**Text block**:
To apply statistics in a facebook post, you can use a template: it will fasten your workflow. Simply write the general structure of your text and wrap the elements that sill change (either stats or fonts) with << >> tags.

For example, to apply a bold font on the text this is a text, simply use <<BOLD>>this is a text<<BOLD>>. Same for statistics: <<TOP1-BEST-POST-REACTION>>. Note that BEST-POST-REACTION is a list, so to get the first user add the token TOP1 (and TOP2 for the second etc.). You can also use both together: <<BOLD>><<TOP1-BEST-POST-REACTION>><<BOLD>>

template = """
👑 <<BOLD-SERIF>>Hall Of Fame<<BOLD-ITALIC>> 👑  
Here is a template example for a meme group.

🔥 <<BOLD>>Rank<<BOLD>> 🔥  

🏅 <<BOLD-ITALIC>>Best Memes<<BOLD-ITALIC>>  
🥇 <<TOP1-BEST-POST-REACTION>>  
🥈 <<TOP2-BEST-POST-REACTION>>   
🥉 <<TOP3-BEST-POST-REACTION>>  

𝑒𝑡𝑐...

**Record set**:
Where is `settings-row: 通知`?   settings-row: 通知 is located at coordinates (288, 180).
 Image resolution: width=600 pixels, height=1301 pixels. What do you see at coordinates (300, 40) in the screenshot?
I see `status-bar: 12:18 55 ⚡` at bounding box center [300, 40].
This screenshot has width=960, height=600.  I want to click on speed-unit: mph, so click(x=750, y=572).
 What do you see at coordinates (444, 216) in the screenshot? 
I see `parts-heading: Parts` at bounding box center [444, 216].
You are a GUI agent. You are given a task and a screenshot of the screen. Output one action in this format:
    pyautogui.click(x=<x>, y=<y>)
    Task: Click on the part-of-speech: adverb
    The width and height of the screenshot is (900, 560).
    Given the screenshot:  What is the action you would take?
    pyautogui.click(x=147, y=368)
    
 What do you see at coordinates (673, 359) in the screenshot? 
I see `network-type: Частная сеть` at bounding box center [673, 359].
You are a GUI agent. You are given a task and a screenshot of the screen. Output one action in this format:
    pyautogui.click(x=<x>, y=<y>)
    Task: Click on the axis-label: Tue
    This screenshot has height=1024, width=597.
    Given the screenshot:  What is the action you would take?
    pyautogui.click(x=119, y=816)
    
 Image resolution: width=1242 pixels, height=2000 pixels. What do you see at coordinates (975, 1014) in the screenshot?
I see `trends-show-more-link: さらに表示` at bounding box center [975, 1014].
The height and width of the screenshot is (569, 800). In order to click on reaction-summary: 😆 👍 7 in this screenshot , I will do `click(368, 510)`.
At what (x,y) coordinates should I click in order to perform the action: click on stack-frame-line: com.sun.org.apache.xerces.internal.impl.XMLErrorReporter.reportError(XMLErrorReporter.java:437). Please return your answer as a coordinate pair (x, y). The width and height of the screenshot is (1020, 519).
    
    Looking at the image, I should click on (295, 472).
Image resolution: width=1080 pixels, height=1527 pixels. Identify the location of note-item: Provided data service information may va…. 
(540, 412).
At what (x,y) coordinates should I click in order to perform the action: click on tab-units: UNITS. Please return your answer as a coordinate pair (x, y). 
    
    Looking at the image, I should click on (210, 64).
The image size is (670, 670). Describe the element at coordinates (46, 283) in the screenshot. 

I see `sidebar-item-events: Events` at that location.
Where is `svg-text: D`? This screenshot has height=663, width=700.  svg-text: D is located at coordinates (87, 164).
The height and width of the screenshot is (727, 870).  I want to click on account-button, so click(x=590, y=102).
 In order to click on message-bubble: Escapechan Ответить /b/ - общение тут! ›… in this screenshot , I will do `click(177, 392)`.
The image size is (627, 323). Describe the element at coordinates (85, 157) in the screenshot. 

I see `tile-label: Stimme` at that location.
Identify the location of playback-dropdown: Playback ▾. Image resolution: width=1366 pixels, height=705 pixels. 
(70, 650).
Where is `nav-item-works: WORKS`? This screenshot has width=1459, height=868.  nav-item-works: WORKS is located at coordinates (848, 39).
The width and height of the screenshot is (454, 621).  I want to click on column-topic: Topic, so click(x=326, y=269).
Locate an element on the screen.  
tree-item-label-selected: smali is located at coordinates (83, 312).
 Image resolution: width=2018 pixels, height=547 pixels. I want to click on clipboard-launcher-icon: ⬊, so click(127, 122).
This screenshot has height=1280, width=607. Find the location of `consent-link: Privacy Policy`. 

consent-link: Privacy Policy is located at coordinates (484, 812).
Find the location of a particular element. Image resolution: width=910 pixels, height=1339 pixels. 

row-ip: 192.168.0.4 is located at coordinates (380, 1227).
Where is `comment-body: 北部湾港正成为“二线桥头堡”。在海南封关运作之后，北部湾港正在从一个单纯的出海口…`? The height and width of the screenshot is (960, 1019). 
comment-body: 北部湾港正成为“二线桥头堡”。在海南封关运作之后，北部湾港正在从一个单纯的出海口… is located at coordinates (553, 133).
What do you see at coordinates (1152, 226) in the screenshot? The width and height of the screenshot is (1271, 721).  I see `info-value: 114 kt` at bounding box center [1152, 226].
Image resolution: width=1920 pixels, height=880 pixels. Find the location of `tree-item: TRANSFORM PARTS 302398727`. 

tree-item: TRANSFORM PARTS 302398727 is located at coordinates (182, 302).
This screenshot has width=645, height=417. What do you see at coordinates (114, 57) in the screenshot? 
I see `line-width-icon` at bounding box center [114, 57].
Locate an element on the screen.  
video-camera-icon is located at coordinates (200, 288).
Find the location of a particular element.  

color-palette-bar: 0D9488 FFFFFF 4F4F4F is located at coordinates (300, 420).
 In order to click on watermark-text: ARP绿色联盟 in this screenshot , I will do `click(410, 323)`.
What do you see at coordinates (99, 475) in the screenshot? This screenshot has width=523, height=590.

**Tasks for this exercise**:
**1)** In the Facebook template text, which token do you add to get the first user from the BEST-POST-REACTION list?
**2)** Translate this sentence from the Facebook template text into Spanish: "Note that BEST-POST-REACTION is a list, so to get the first user add the token TOP1 (and TOP2 for the second etc.)."
**3)** Carry the Facebook template text on from its last line.
The rows come from a separate source.

**Responses to the tasks**:
**1)** TOP1

**2)** Ten en cuenta que BEST-POST-REACTION es una lista, así que para obtener el primer usuario añade el token TOP1 (y TOP2 para el segundo, etc.).

**3)**
🔥 <<BOLD>>Honors<<BOLD>> 🔥

📈 <<BOLD-ITALIC>>Most Active<<BOLD-ITALIC>>      
🥇 <<TOP1-POST-COUNT>>  
🥈 <<TOP2-POST-COUNT>>  
🥉 <<TOP3-POST-COUNT>>   

𝑒𝑡𝑐...

🔥 <<BOLD>>Reactions<<BOLD>> 🔥  

😆 <<BOLD-ITALIC>>Funniest<<BOLD-ITALIC>>  
🥇 <<TOP1-REACTION-AHAH>>  
🥈 <<TOP2-REACTION-AHAH>>  
🥉 <<TOP3-REACTION-AHAH>>  

𝑒𝑡𝑐...

🕙 Message generated at <<DATE-NOW>> 
"""

Then,

from halloffame import apply_template, get_top_stats

stats = get_top_stats(posts)
generated_text = apply_template(template, stats)